■ WHAT TO WORK ON: All lines from the one containing "Task: Click the ComexPro logo" through the final line of the entries are to be written out verbatim; no other line is to be included.

■ MATERIAL FOR THIS TASK:
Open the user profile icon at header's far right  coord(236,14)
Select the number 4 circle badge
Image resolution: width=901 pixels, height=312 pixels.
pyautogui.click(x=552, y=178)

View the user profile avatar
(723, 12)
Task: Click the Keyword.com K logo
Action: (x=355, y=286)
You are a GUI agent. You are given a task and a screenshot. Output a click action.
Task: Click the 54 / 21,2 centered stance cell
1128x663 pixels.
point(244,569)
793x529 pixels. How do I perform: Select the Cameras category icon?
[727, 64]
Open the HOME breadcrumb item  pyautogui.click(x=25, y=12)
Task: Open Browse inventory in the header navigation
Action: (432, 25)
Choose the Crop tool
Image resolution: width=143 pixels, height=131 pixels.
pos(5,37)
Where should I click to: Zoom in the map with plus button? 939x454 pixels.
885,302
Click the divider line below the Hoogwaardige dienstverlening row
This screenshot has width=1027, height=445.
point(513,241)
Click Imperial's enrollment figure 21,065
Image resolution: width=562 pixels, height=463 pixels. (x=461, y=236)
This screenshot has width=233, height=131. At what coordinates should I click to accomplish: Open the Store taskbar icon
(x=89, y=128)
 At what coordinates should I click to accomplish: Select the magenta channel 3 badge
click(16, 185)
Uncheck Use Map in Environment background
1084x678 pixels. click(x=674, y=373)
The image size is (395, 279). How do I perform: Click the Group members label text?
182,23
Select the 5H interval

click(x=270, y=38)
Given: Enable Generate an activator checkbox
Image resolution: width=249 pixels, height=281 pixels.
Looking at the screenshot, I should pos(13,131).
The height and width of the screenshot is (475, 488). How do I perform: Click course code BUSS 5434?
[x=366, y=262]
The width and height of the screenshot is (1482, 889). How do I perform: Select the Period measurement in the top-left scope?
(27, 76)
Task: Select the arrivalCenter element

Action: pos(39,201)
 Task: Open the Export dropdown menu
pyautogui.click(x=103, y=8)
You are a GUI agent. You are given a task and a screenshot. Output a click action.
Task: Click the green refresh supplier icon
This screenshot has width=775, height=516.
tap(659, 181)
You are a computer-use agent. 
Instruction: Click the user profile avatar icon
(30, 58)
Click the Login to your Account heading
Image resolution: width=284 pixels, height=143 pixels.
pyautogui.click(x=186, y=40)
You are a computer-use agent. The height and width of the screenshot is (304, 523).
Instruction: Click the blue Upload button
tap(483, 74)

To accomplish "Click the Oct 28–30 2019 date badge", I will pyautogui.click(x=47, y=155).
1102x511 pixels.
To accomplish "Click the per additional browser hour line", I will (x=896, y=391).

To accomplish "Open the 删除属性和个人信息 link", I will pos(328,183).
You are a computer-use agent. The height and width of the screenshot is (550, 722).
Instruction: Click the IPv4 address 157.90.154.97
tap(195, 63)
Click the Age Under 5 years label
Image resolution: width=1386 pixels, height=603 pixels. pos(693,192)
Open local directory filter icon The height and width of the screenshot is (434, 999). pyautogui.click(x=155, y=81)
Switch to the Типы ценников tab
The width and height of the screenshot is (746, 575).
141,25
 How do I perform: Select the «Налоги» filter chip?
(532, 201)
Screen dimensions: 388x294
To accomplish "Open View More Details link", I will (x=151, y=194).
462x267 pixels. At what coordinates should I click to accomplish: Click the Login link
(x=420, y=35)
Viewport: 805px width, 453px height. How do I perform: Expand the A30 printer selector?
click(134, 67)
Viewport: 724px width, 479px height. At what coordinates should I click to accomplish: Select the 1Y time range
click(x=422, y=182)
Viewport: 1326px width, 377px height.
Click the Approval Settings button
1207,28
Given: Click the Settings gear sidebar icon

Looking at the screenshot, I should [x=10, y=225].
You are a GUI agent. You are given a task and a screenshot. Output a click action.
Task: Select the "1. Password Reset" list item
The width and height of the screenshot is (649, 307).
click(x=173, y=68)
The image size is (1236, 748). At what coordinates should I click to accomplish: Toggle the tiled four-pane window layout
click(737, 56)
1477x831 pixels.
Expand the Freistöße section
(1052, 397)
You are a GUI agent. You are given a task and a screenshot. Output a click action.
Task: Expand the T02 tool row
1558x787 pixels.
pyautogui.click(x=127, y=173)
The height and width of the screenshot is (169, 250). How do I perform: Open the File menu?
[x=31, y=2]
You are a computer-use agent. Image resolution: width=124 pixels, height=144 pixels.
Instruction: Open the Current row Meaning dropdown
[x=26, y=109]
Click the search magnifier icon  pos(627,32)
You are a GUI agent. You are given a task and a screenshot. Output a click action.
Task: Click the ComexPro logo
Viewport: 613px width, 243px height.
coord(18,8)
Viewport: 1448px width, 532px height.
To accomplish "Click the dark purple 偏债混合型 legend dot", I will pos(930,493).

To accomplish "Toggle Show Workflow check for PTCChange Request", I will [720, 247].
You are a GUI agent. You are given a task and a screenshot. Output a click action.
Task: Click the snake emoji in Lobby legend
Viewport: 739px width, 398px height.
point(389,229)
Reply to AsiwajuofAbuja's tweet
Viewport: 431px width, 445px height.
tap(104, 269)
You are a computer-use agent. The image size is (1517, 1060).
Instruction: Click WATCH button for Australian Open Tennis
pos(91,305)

■ WRITTEN RESPONSE:
Task: Click the ComexPro logo
Viewport: 613px width, 243px height.
coord(18,8)
Viewport: 1448px width, 532px height.
To accomplish "Click the dark purple 偏债混合型 legend dot", I will pos(930,493).

To accomplish "Toggle Show Workflow check for PTCChange Request", I will [720, 247].
You are a GUI agent. You are given a task and a screenshot. Output a click action.
Task: Click the snake emoji in Lobby legend
Viewport: 739px width, 398px height.
point(389,229)
Reply to AsiwajuofAbuja's tweet
Viewport: 431px width, 445px height.
tap(104, 269)
You are a computer-use agent. The image size is (1517, 1060).
Instruction: Click WATCH button for Australian Open Tennis
pos(91,305)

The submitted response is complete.